Remember "Climate gate;" that clumsy journo-speak title for some e-mails between British Climatologists that after a bit of redaction seemed to be saying that the evidence for Global warming was fabricated by a great worldwide network of rogue paleoclimatologists plotting to be characters from a James Bond movie? Well the hoax may be on the other foot now, so to speak, but you won't hear it from the folks at Fox who spread it around the planet. You won't find the Fox admitting or mentioning that NASA data confirmed a rise in temperature quite independently and in irrefutable scientific rigor.

You won't find Fox admitting to error of any kind much less to deliberately lying, whether its hoaxing us about scientific data or showing the fake and fraudulent video that ruined ACORN. I admit, those e-mails had me going for a while but that was before the new data and the new revelations. Even Andrew Breitbart publicly washed the egg off his face, but Fox? Well, you decide.

It was all too easy to call Julian Assenge a "terrorist" or call for his summary execution, but I'm curious to see the outcome of some recent leaks showing just how Fox slants the news.
"Given the controversy over the veracity of climate change data... we should refrain from asserting that the planet has warmed (or cooled) in any given period without IMMEDIATELY pointing out that such theories are based upon data that critics have called into question,"
said Fox News Washington managing editor Bill Sammon in a leaked e-mail in response to correspondent Wendell Goler's report that that the United Nations' World Meteorological Organization data again confirmed that the 2000 - 2009 decade has been the warmest worldwide on record, not just warmer than the previous one.

Like anything Fox gets paid to misrepresent, conflicting data must always be impugned by the " some say" or "people say" trick as though those "critics" weren't simply Roger Ailes or Bill Sammon or a Fox sponsor or most of all the Republican party. When the data conflicts with the politics, always mention "the critics." That's unslanted journalism, Fox style.
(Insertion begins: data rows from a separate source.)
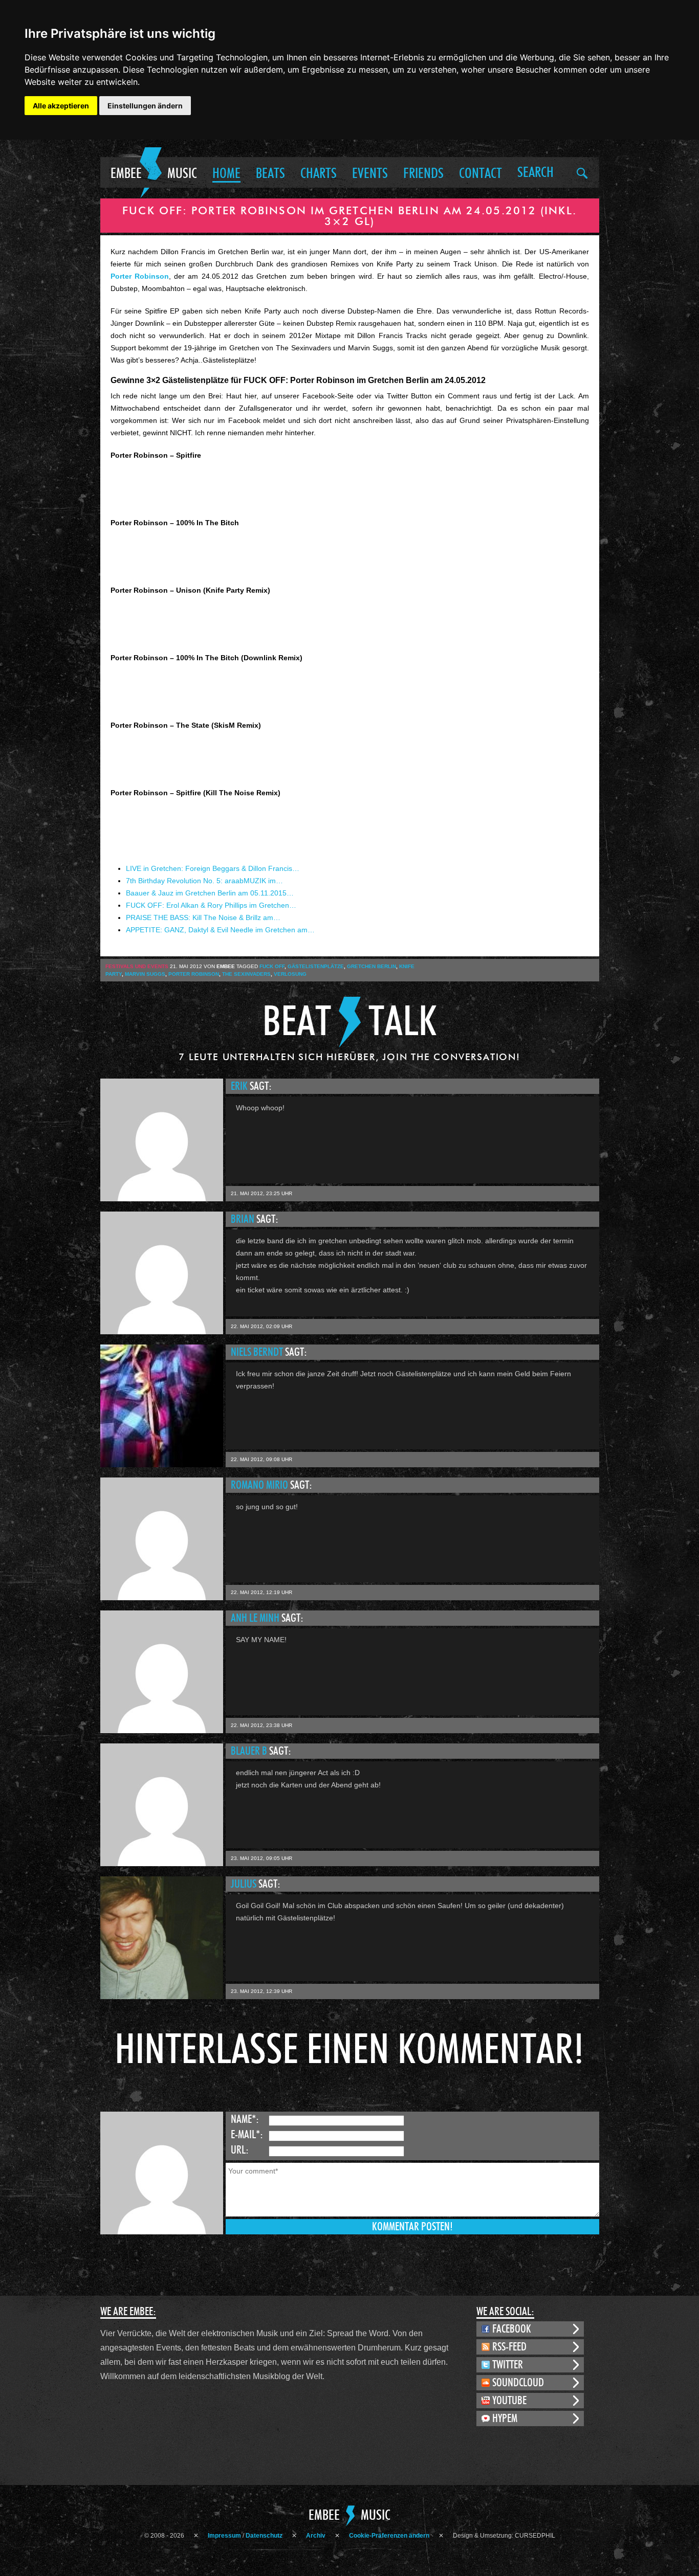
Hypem (504, 2418)
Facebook (511, 2329)
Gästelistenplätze (316, 966)
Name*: (245, 2119)
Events (370, 174)
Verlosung (290, 974)
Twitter (507, 2364)
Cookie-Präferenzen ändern (389, 2535)
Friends (423, 174)
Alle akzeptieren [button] (61, 105)
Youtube (509, 2400)
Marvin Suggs (145, 974)
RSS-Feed (509, 2347)
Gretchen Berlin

And when something you don't like sounds good, change the name. Take the "Public Option," for instance. According to Republican pollster and Fox man Frank Lutz,
"if you call it a 'public option,' the American people are split, if you call it the 'government option,' the public is overwhelmingly against it."
Public sounds popular; sounds democratic; sounds like the people want it and polls show that they do, so let's call it "the Government option" said Sammon to Sean Hannity in another leaked e-mail. "Great idea" said Sean.

Let's also claim that the "government option" would be "sponsored by the government, although in fact, the proposed public option would have funded the program with the premiums paid by enrolees - just like private insurance. So we need even stronger language - let's call it the "Government run option" and drape it in the Soviet flag. Never mind that we're lying, whatever serves the Party, that's what we'll say. That's journalism, Fox style.